**QUESTIONS:**
[A] Can you transcribe the part of the bankruptcy ruling that begins at the words "Without deciding the" and stops after "monthly expense below."?
[B] Using the bankruptcy ruling, what are the answers to these questions?
(i) What monthly payment do Debtors list for the Benton County acreage?
(ii) What total would payments of $403 per month over three years come to?
(iii) How many days are Debtors given to file a motion to convert to Chapter 13?

**PAGE EXTRACT:**
###

Debtors list the $150 monthly payment for the Benton County acreage as an expense on Schedule J. This is a payment under a real estate contract. Debtor's Exhibit G. Real estate contracts in Iowa are executory contracts under § 365. In re Bockes Brothers, Inc., Adv. No. 93-60881KW, slip op. at 1-2 (Bankr.N.D.Iowa Apr. 4, 1994); In re Cochran, No. 92-12082LC, slip op. at 4 (Bankr.N.D.Iowa Mar. 30, 1993), relying on Brown v. First Nat'l Bank, 844 F.2d 580, 582 (8th Cir.); In re Hill, No. C 86-0115, slip op. at 3 (N.D.Iowa Jan. 14, 1987). The provisions of § 365 govern treatment of executory contracts, allowing Chapter 13 debtors to accept or reject such contracts. In re Osborne, 170 B.R. 367, 370 (Bankr.M.D.Tenn. 1994). A debtor's acceptance of a real estate contract in a Chapter 13 plan is not an absolute right, however. Courts have refused to allow Chapter 13 debtors to assume or reject an executory contract where it produces no benefit to creditors or indicates bad faith. 1 Keith M. Lundin, Chapter 13 Bankruptcy §§ 4.88, 4.95 (2d ed. 1997).
Without deciding the issue, the Court assumes that, in a hypothetical Chapter 13 case, Debtors would elect to accept the executory contract at issue. They would continue making payments on the real estate contract and retain their interest in the Benton County real estate. The Court is of the opinion that Debtors' real estate contract payment is not a necessary expense for the purposes of a disposable income analysis. For the sake of argument, however, the Court will include it as a monthly expense below.
Based on the foregoing, the Court makes the following conclusions regarding Debtors' disposable income:
Monthly Income
Mrs. Reynolds' net pay (35.8 hours/week): $1,070
Mr. Reynolds' net pay (55 hours/week): 2,320
Income tax refund/overwithholding (approx. $5,000/year): 400Total Monthly Income: $3,790
Monthly Expenses
Home mortgage payment $710
Utilities 221
Home maintenance (repairs and upkeep) 50
Food 600
Clothing 50
Laundry 30
Medical and dental expenses 25
Transportation 240
Recreation, entertainment, etc. 70
Insurance 110
Taxes, real estate 76
Auto installment payment 420
Real estate contract payment 150
Other (daycare, school expenses, etc.) 435 Unexpected expenses (roof/auto maintenance, medical/dental; $7,200 in 36 monthly payments) 200Total Monthly Expenses: $3,387
Disposable monthly income $403
In arriving at this amount, the Court feels that it has given Debtors a liberal interpretation and the benefit of the doubt in questionable areas. Even so, the Court concludes that Debtors have the ability to fund a Chapter 13 plan over three years with payments of $403 per month, which totals $14,508. This amount would substantially pay the priority property tax claim of $2,680, unsecured debt of $9,347.12, trustee fees, estimated attorney fees and a Chapter 13 filing fee. With payments of $403 per month, a fair evaluation of this record would indicate that Debtors could pay 100% of these amounts in 37 months. Debtors have the ability to fund a Chapter 13 plan. Their ability to pay creditors standing alone warrants dismissal of their Chapter 7 petition for substantial abuse.
WHEREFORE, U.S. Trustee's Motion to Dismiss is SUSTAINED.
FURTHER, Debtors are given 10 days from the date of this ruling to file a motion to convert to Chapter 13, if they wish to do so.
FURTHER, if Debtors do not convert to Chapter 13 within 10 days, this case will be dismissed without further notice or hearing.
SO ORDERED this 3rd day of November, 1999.

###

**INFORMATION PROVIDED:**
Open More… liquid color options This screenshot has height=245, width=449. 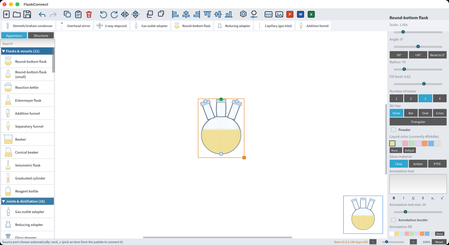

###

**RESULTS IN ORDER:**
[A]
Without deciding the issue, the Court assumes that, in a hypothetical Chapter 13 case, Debtors would elect to accept the executory contract at issue. They would continue making payments on the real estate contract and retain their interest in the Benton County real estate. The Court is of the opinion that Debtors' real estate contract payment is not a necessary expense for the purposes of a disposable income analysis. For the sake of argument, however, the Court will include it as a monthly expense below.

[B]
(i) $150
(ii) $14,508
(iii) 10 days